I have been working out on and off for about 5 years now and have been really serious for the past 6 months (with proper diet, training schedule, etc.). In the last 3 months I noticed that I have most of my power in the positive motion of the rep. but seem to be hurting more in the negative part (especially in the biceps and chest), so I started concentrating on a controlled positive rep. and then a super slow and controlled negative rep. I found that this method just chewed the hell outta my muscles in the best way possible. Since I started doing this I have increased my bench by 50 pounds(in sets, not max) and my dumbbell curls went from 20 lbs to 45 lbs. I also gained almost 3 inches now on my arms and almost 6 inches on my chest. Am I just deluded or have I accidentally found my own personal “Holy Grail” for my genetics? Any advice would be appreciated.

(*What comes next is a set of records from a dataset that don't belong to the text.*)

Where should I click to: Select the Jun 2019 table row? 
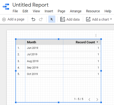58,48
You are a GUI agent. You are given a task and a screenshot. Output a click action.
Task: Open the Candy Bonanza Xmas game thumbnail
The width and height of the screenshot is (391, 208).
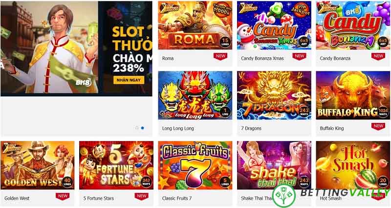274,25
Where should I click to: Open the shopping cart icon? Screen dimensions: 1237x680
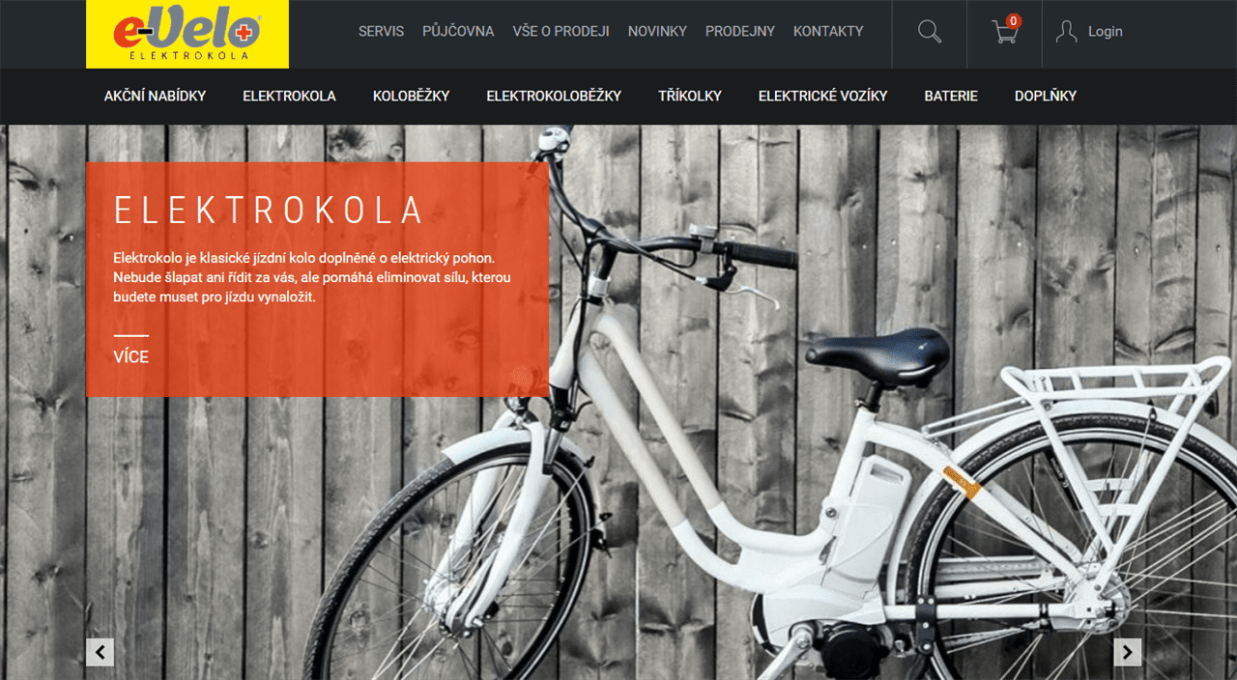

i think most national and world class strength atheletes do little or no negative work at all. i don’t think louie simmons incorporates slow negatives. i used to do some negative work but not much now. supposedly works well for hyprtrphy, but maybe not necessarily for strength.

let’s see… poliquin once said that if you have weak eccentric strength then you need to work on doing more reps. Whether or not this has to do with focusing on concentric strength not sure. But you seem to have found what works for you. Stick with it! But remember to switch it up before you hit a wall. Wow, impressive gains.

I don’t mean to be offensive but with
regard to the measurement changes, let’s
say that an error has almost certainly been made rather than that you’re “deluded.”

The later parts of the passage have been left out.